On December 17, we launched an experiment dividing 1.1% of eligible Firefox users into three branches:

The third branch, Cohort_3, went beyond what we would expect to deliver to users. This aggressive move was designed to cause user-noticeable breakage so that we could discover whether our experimental methods are sensitive enough to detect this level of user-noticeable breakage.

Figs 1 and 2 show what happened to clients between 1 and 2 weeks after enrollment.

Figure 1

For each point on Fig 1, the y coordinate of the point gives the fraction of users in the branch who had >x active hours that week. “Active hours” refers to the amount of time that the user was interacting with the browser (clicking, scrolling, etc). So in all three branches, roughly 70% of users had at least some activity in this time period (at x=0, y is roughly 0.7). Looking at x=5, fewer than 20% of users in each branch had more than 5 hours of activity.
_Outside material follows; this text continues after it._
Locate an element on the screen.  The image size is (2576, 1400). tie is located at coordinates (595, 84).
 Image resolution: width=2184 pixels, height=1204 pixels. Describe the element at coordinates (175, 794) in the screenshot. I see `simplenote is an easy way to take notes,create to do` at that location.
In Fig 1 it’s hard to see the difference between branches, so in Fig 2 we plot the “uplift” of each cohort vs the control, Cohort_1. The “uplift” is the ratio of y values in Fig 1, minus 1: if the uplift is zero then there is no change, if it is positive then more users have >x active hours. We shade the 90% probability bands around each of these uplifts.

Figure 2

In Figure 2, for Cohort_3 (all third party cookies blocked) the entire band is well away from zero uplift: there is a significant difference between Cohort_3 and the control. It looks like we had around 1% fewer active users in Cohort_3, and between 2% and 5% fewer users who were active for over 10 hours. There is little ambiguity here: Cohort_3 was worse for user engagement and retention than the control. This gives us confidence in our ability to detect disasters using these techniques.

Since the impact on users was much larger than we had anticipated, Cohort_3 was terminated shortly after these graphs were generated, and the affected users were returned to the default settings.

Through the remainder of the experiment, we could not detect a significant difference in usage between Cohort_1 (the control) and Cohort_2 (ETP). For example, in each of the first five weeks after enrollment, the difference in active hours per user in Cohort_2 was within +/-2% of that for Cohort_1.